I am referring to doing an upgrade once you have already booked a smaller room.  What the VC does today is to book the larger unit first, then releases the original unit, then contacts member services to have the difference in points restored to the account.  That is why owners who upgrade always end up having cancelled points in their account.


----------



## regatta333 (Jul 20, 2008)

Robnsunny said:


> That's a good suggestion and perhaps you should address it to member services.
> 
> We've seen the website come a long way in the last 2 years. These improvements and the ease of making regular reservations are the reason that a problem is perceived. I think programming the VIP perks is on the list for future improvements although it could be a long time if ever before we see it.



I did suggest this to member services, but they maintain that this is not the procedure for doing upgrades, that they must be accomplished over the phone with a VC.


----------



## NJCOBRA10tha (Jul 20, 2008)

I am really happy to see other VIP owners join in and speak up and squash this "VIP benefits are practically a crock even for free".

Here here!


----------



## Sandy VDH (Jul 21, 2008)

regatta333 said:


> I was previously told to tag this reservation (the system allows you to hold onto it for 15 minutes without completing the transaction) so I did this.   When I got a VC on the line, she said I would have to release the unit and she would not be able to see it for another 15-20 minutes.



That is the worst thing to do, as then you have to wait until the inventory shows back up in the system.  That takes way too long to get the inventory back.  I would only suggest tagging and booking the inventory IF the counselor says they CAN'T see the inventory (I have had this situation happen).  Tagging is to be avoided as it removes the unit from inventory period.  So now no one, including the VC, is able to obtain the booking for you.  There is situations where tagging could be used, but obtaining an upgrade is not one of them.  Sorry you were misinformed.

VIP upgrades are a pain.  But still available to obtain in some situations.  I hope that Wyndham will deliver an online way to upgrade instead of having to call the VC.


----------



## Divot (Jul 21, 2008)

*Pres Reserve Angle*



regatta333 said:


> Given how little regard Wyndham has for its "so-called" VIP owners, why would anyone even contemplate Presidential Reserve?  On the surface, you'd expect the VIP owners to be a great target market for this new type of Wyndham ownership.  I'd have to stay that from the standpoint of the type of service and perks I'd expect from buying into this type of program, Wyndham has a long way to go.
> 
> When you see how poorly they treat their owners and how they are constantly devaluing the benefits, how can they expect to sell anyone on the perks of Presidential Reserve?
> 
> My husband and I have been to several Wyndham properties in the past several months and have experienced a real push to get us to attend the "Owner's Update", but have refused.  I know they will be pushing this new program.  Wonder if they are getting many takers from existing owners who have seen progressive devaluations in their ownerships?



I agree that the pres reserve looks like some sales hype -  but having just completed an owners update I see an attractive angle.

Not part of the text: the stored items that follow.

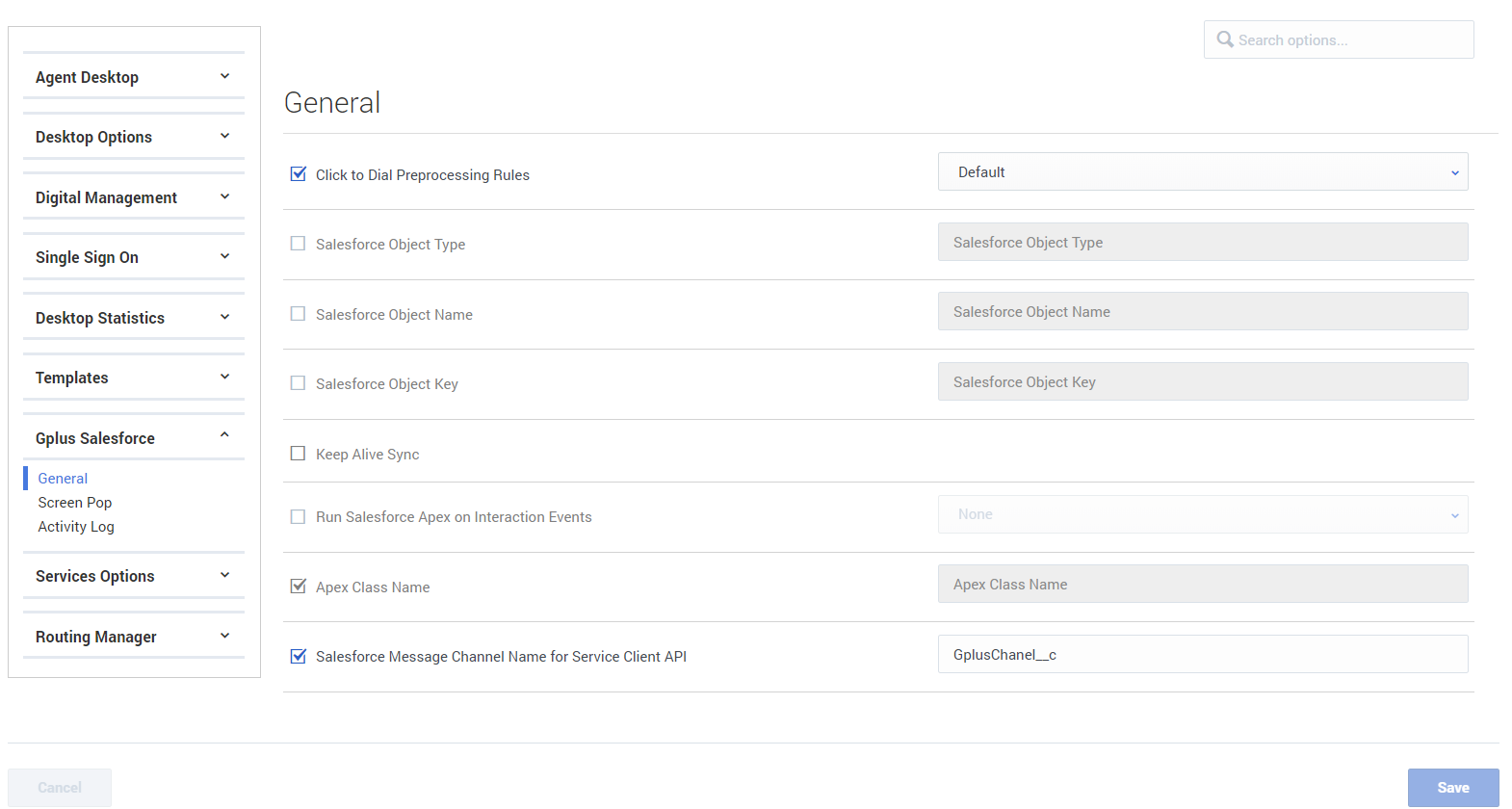Open the Screen Pop settings page

point(75,503)
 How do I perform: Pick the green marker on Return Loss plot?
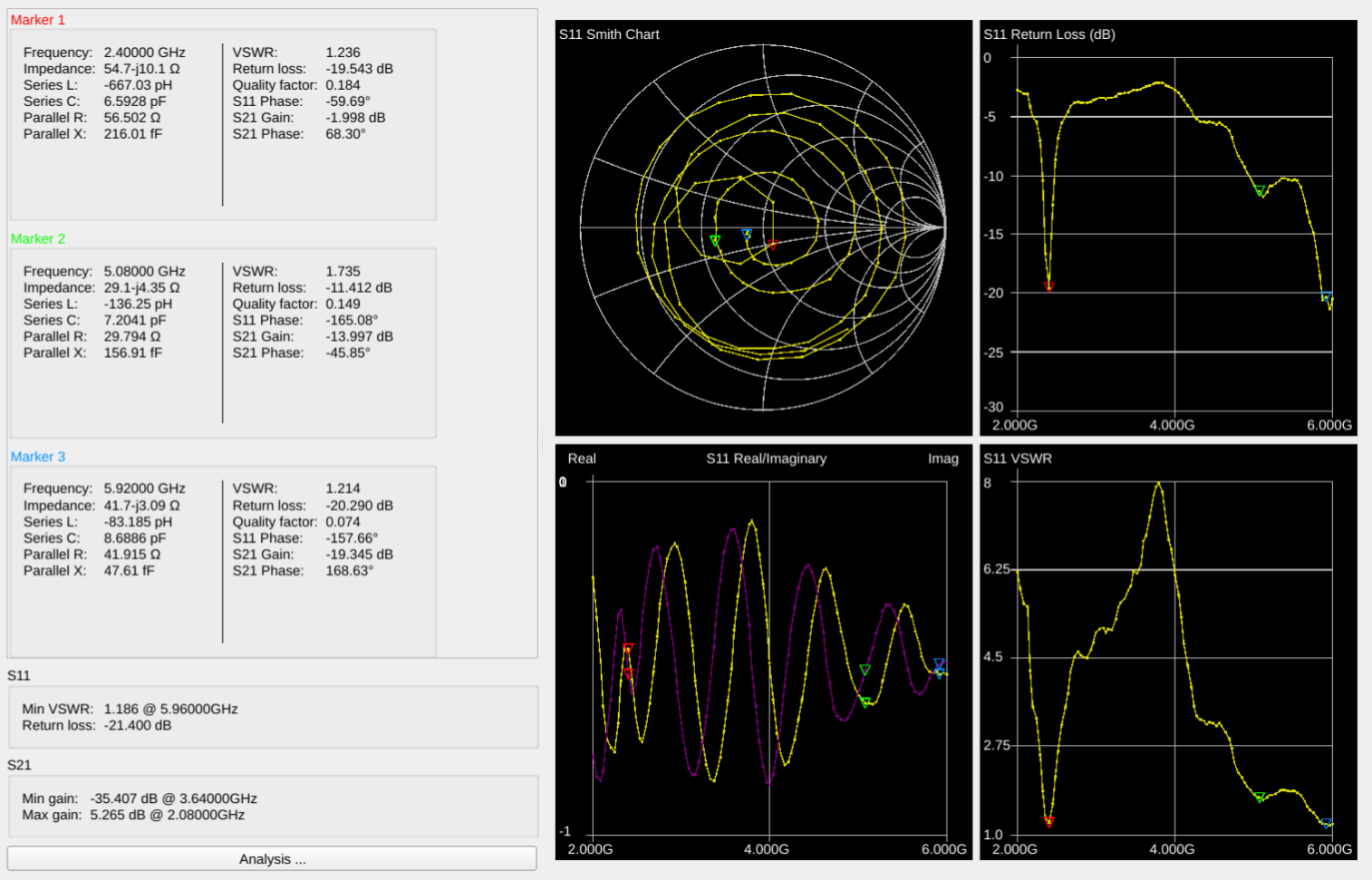click(x=1260, y=191)
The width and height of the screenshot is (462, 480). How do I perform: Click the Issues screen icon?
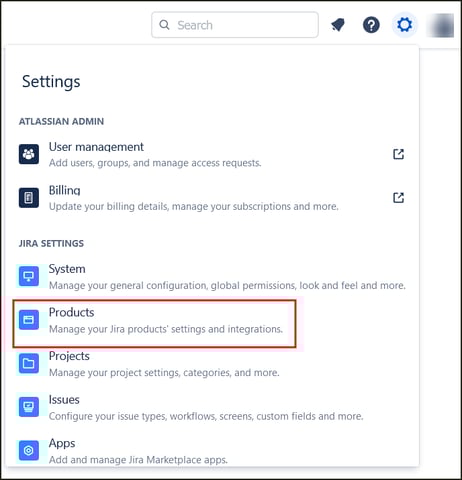pos(29,407)
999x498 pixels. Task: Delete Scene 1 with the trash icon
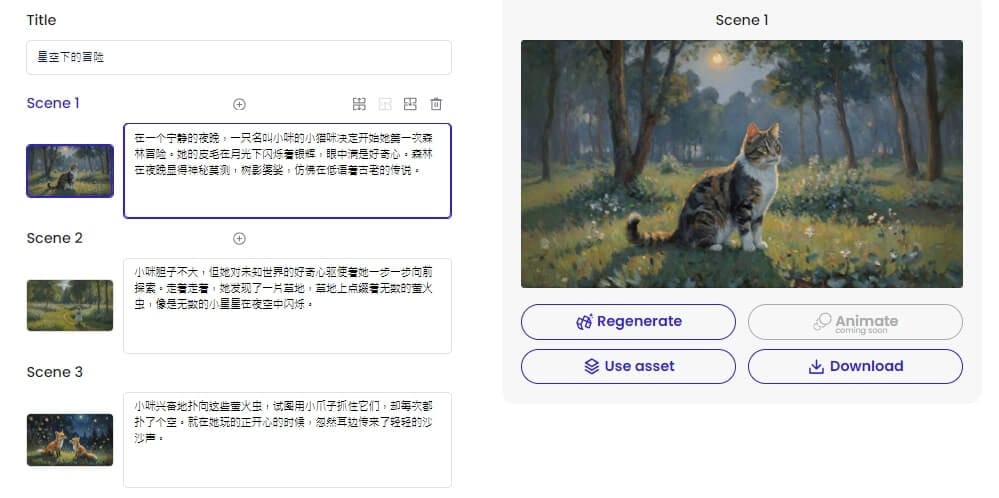[436, 104]
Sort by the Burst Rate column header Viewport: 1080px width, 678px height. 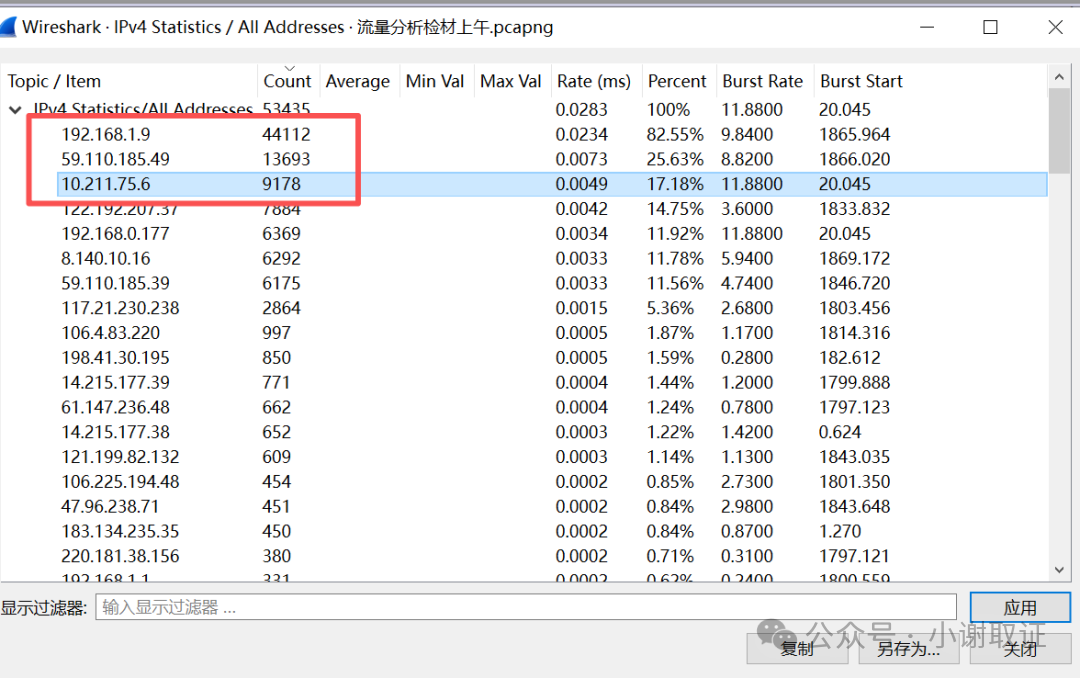[x=763, y=81]
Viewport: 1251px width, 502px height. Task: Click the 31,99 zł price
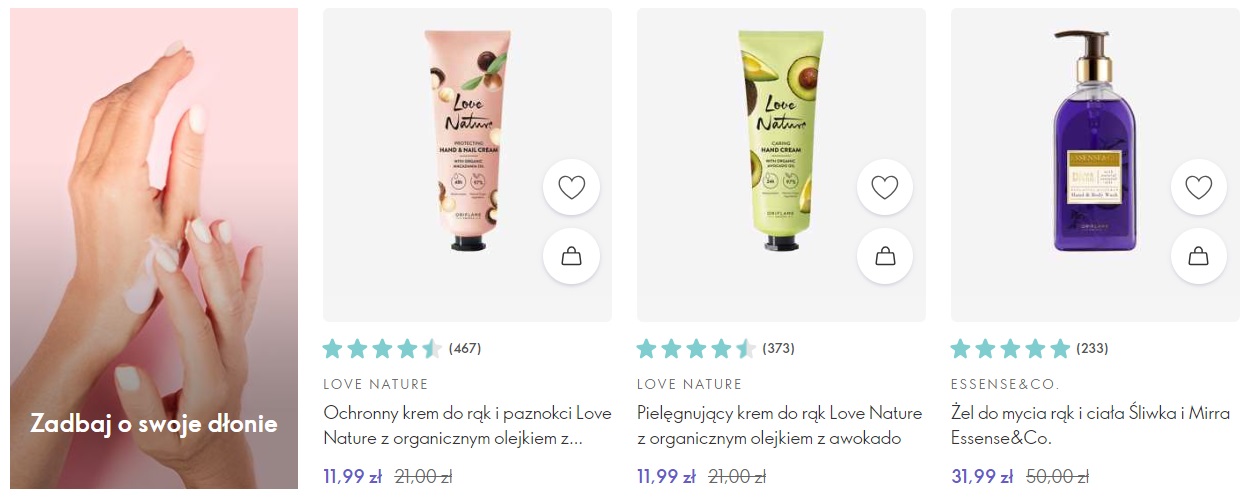pyautogui.click(x=982, y=477)
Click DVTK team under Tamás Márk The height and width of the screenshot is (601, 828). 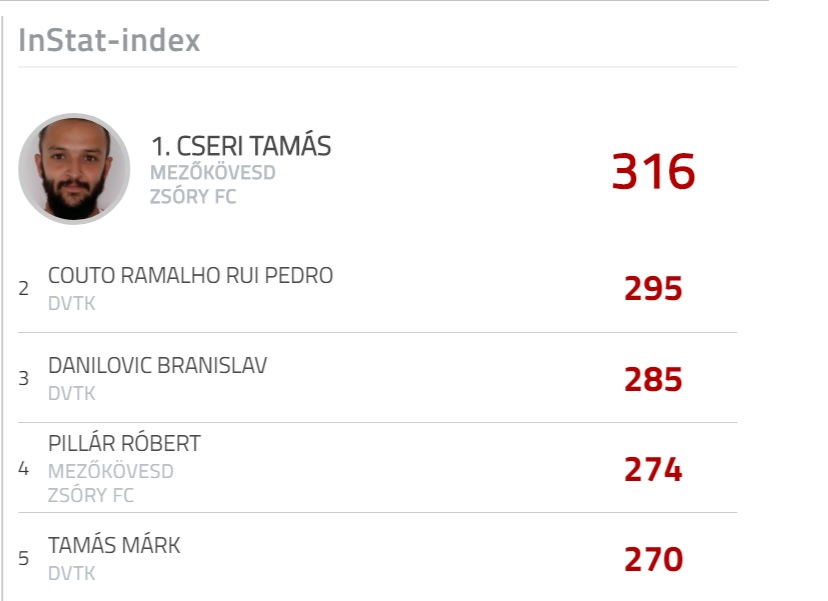coord(72,573)
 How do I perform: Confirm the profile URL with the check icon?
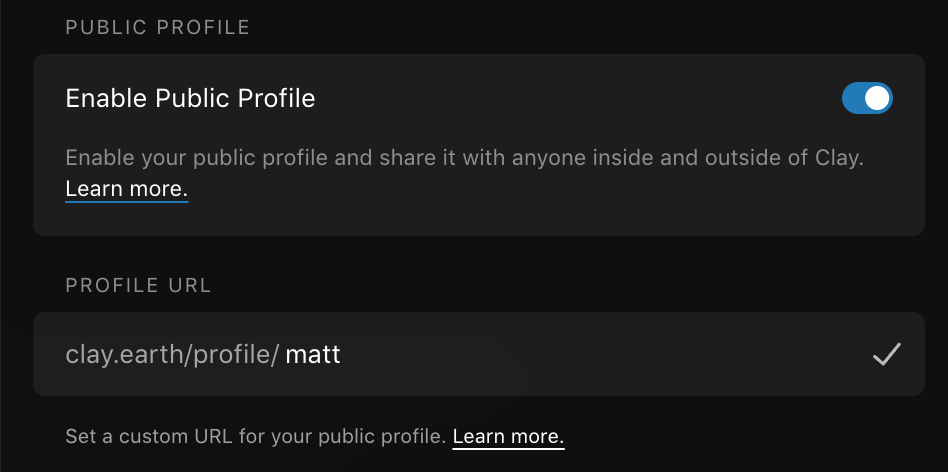click(886, 354)
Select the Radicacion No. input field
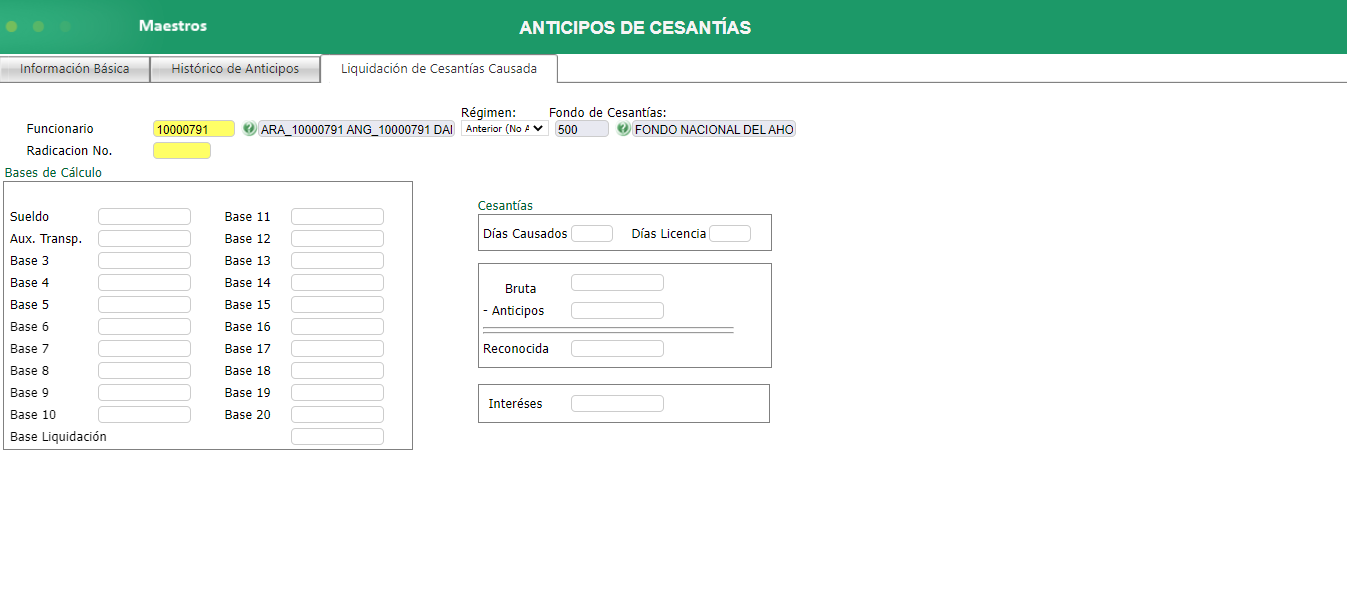 [x=181, y=150]
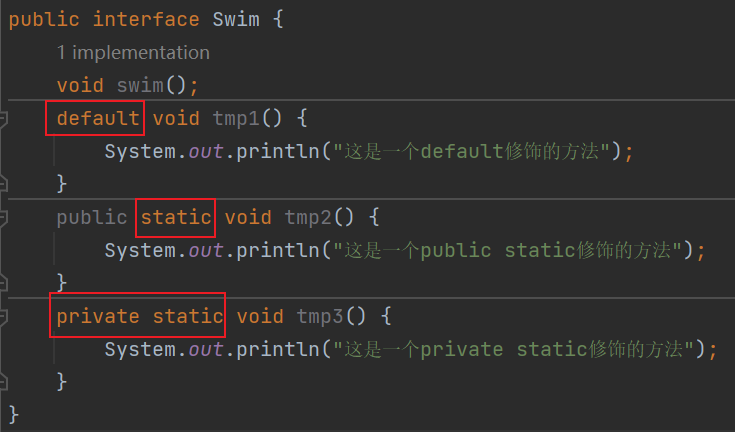This screenshot has width=735, height=432.
Task: Click the tmp2 method name
Action: (307, 218)
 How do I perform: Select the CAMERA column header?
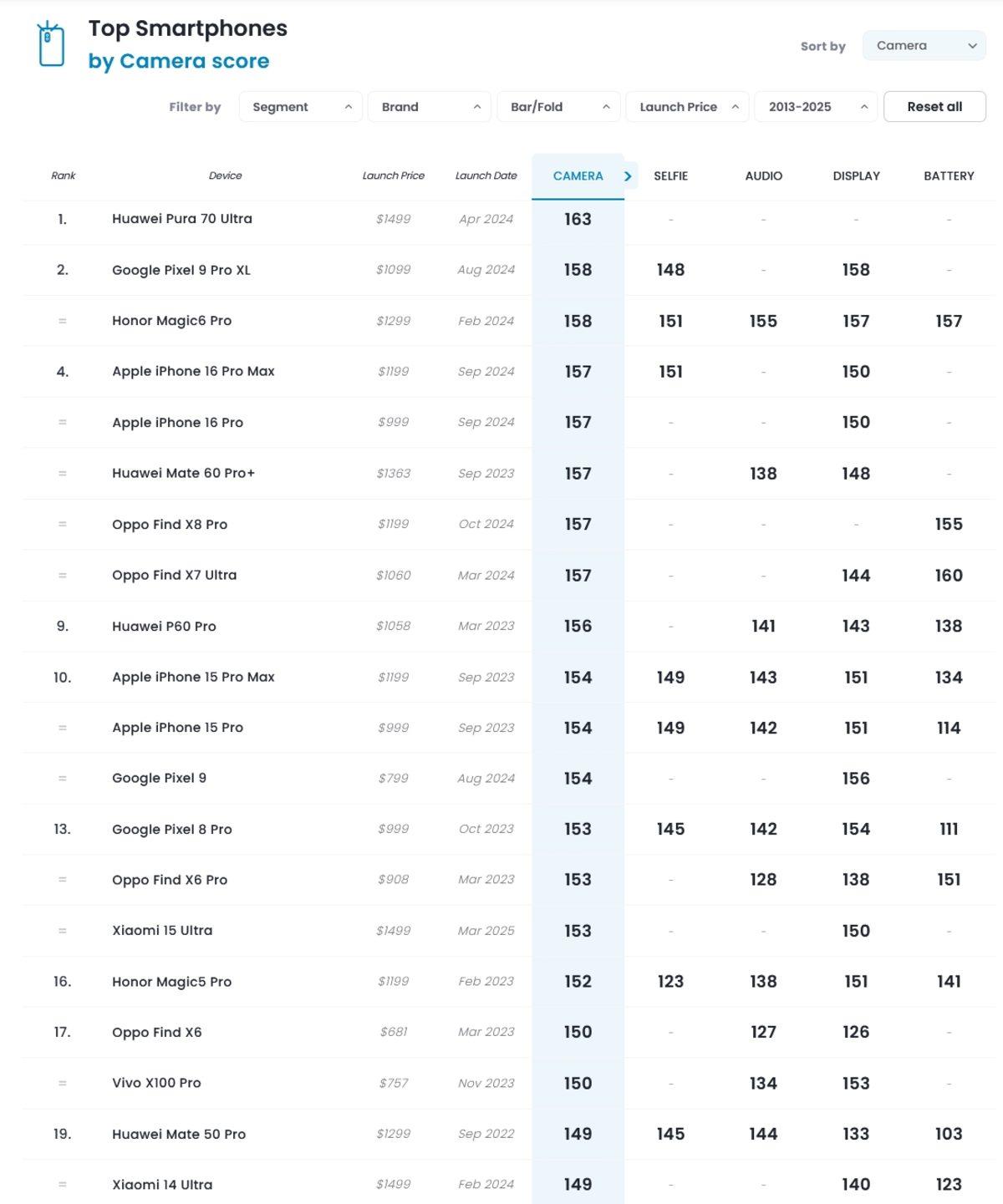coord(578,176)
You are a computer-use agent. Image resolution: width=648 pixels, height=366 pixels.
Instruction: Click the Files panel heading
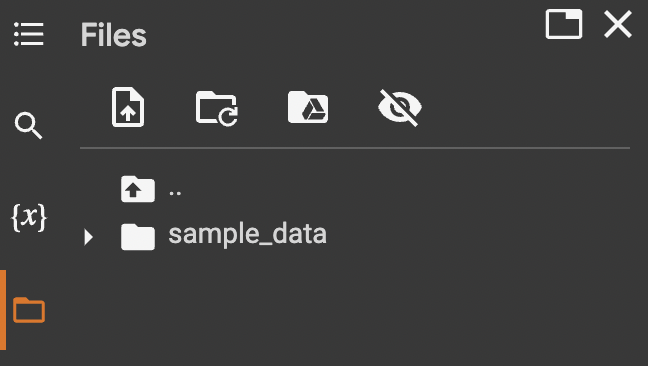coord(114,35)
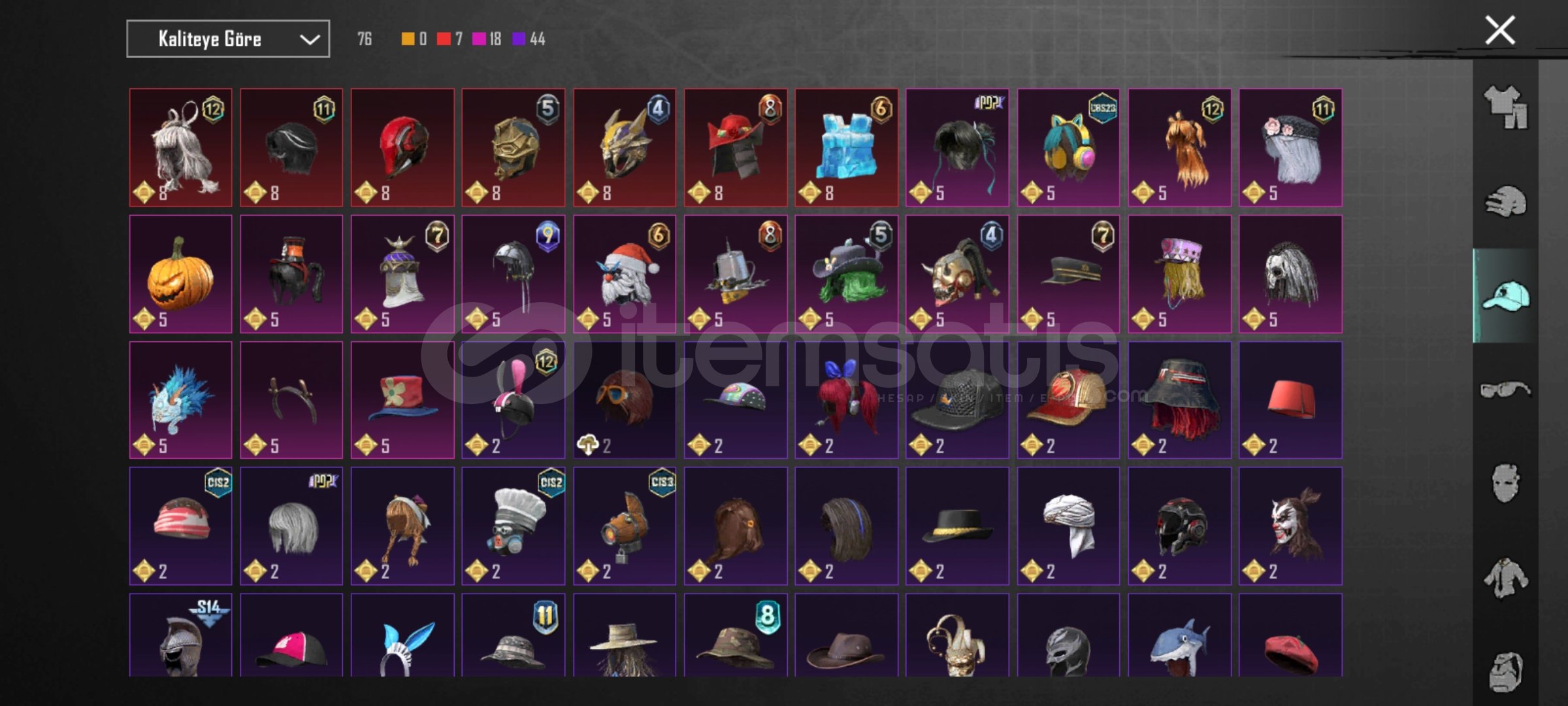Select the cap headwear category icon
The image size is (1568, 706).
[1506, 295]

First and foremost, I also own 3 fractional properties (Hyatt Aspen, Ritz Carlton Club Aspen and Marriott Grand Residence London). Why??? Location, location, location and the cost to own a vacation home in these locations is out of my league. I also travel and entertain my clients at these premier resorts.  If I were to buy at the Ritz or Four Seasons in San Francisco, it becomes a very expensive proposition. HUGE maintenance fees as well! The ONLY reason I'm considering pres reserve in San Francisco is the location and the exchange possibilities through the Registry Collection. For a minimal investment (compared to my other fractionals) I can continue to stay in high-end digs and use my other fractionals (resales) for rental. My parents left me their Fairfield timeshare and while initially I was a big sceptic of timeshare, Wyndham offers a decent product, decent service and low maintenance fees (compared to fractionals). When you get your hands on the  Registry exchange points chart (and $250 fee) it beats what I now own....for exchange purposes. IF it works...a big if so I'll see what other fractional owners have to say about the proposition and my angle.

Divot


----------



## NJCOBRA10tha (Jul 22, 2008)

FYI Just booked 2 more reservations for August 08 and was able to do both an instant upgrade and get 35% off the points so these reservations were about 50% of the points they list for.


----------



## timeos2 (Jul 22, 2008)

*Holy cow. I saved almost $285 dollars for only $18,000 upfront! Where do I sign?*



NJCOBRA10tha said:


> FYI Just booked 2 more reservations for August 08 and was able to do both an instant upgrade and get 35% off the points so these reservations were about 50% of the points they list for.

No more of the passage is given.